- **Text shown**:
.....
# Greencard for a Spouse of a Greencard holder WHAT DO I NEED?!!



## tiamaria16 (Oct 27, 2011)

Hello,

Ok so I was going to go see my husband but now we have decided to just wait it out and file for a greencard.

He is currently living in CT and I live in England.

We have been reading that it is taking the same length of time now to get a greencard for a spouse regardless of whether the petitioner is a green card holder or a u.s citizen. 

Green card wait for spouse of a U.S. citizen or spouse of a permanent resident is the same - NY Daily News

Anyway, I have read so much on the subject I am just confused as to what we need.

Obviously we will file the I-130 but what goes with it...?

How many G325A's do I need? Do I sign one and my spouse? Do I need to sign an affidavit of support? Is that just for me or for my spouse as well?

I will put together support evidence myself, I can do all that. I am just confused with the forms.

Also, can I pay online for the form or do you send a cheque?

Thanks for your help in advance


----------



## Davis1 (Feb 20, 2009)

spousal visa 
Immigrant Visa for a Spouse of a U.S. Citizen (IR1 or CR1)

U.S. Citizens
http://www.uscis.gov/USCIS/Resources/A1en.pdf
you do little the US citizen does all the work


----------



## tiamaria16 (Oct 27, 2011)

Ok thank you.

Do I need a Police Certificate???


----------



## twostep (Apr 3, 2008)

tiamaria16 said:


> Ok thank you.
> 
> Do I need a Police Certificate???


If you follow the link Davis1 provided you will find all the details including "required documents". Documents the Applicant Must Submit to the NVC


----------



## tiamaria16 (Oct 27, 2011)

Thank you for your help.

I am just so confused. I don't have a police record but I suppose I can get a CRB if they really need it.

Also, do I file the I-130 and the I-485? It isn't very clear to me or I am just stupid. Probably the latter


----------



## Davis1 (Feb 20, 2009)

http://www.acro.police.uk/police_certificates.aspx


----------



## tiamaria16 (Oct 27, 2011)

Davis1 said:


> http://www.acro.police.uk/police_certificates.aspx


Thanks doe this Davis.

Two more questions. I am in England so do I need the I-485. I don't think I do because I am not adjusting my status

Secondly, Do I just send the forms in initially? I want to send it in asap really but won't have the police check for a few days so can I send in supporting evidence a little later? Do they request this at a later date?


----------



## twostep (Apr 3, 2008)

tiamaria16 said:


> Thanks doe this Davis.
> 
> Two more questions. I am in England so do I need the I-485. I don't think I do because I am not adjusting my status
> 
> Secondly, Do I just send the forms in initially? I want to send it in asap really but won't have the police check for a few days so can I send in supporting evidence a little later? Do they request this at a later date?


Just start reading the information which has been provided. Please!!!
Immigrant Visa for a Spouse of a U.S. Citizen (IR1 or CR1)

It reads "1st step" - click on it.
It reads "next steps "click on it.
It does into detail about documentation/fees/...


----------
.....
- **Stored data**:
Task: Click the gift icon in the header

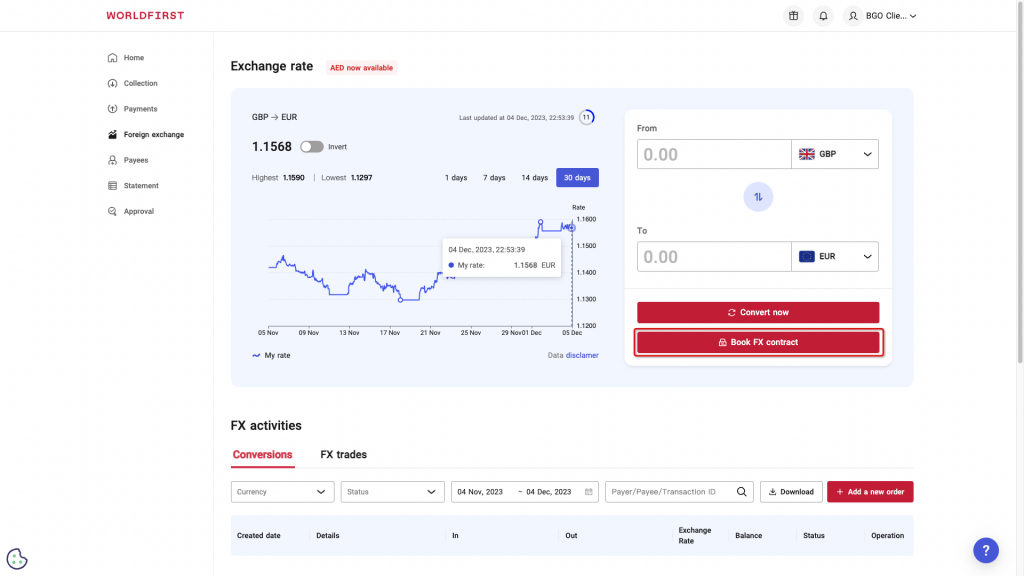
.....
- **Set exercise**:
Please answer these questions about the green card forum thread, one per line:
1. Where does the first poster say the spouse is currently living?
2. Which form does the first poster say will obviously be filed?
3. What reason does the first poster give for thinking the I-485 is not needed?

- **Exercise output**:
1. CT
2. The I-130
3. The poster is not adjusting status.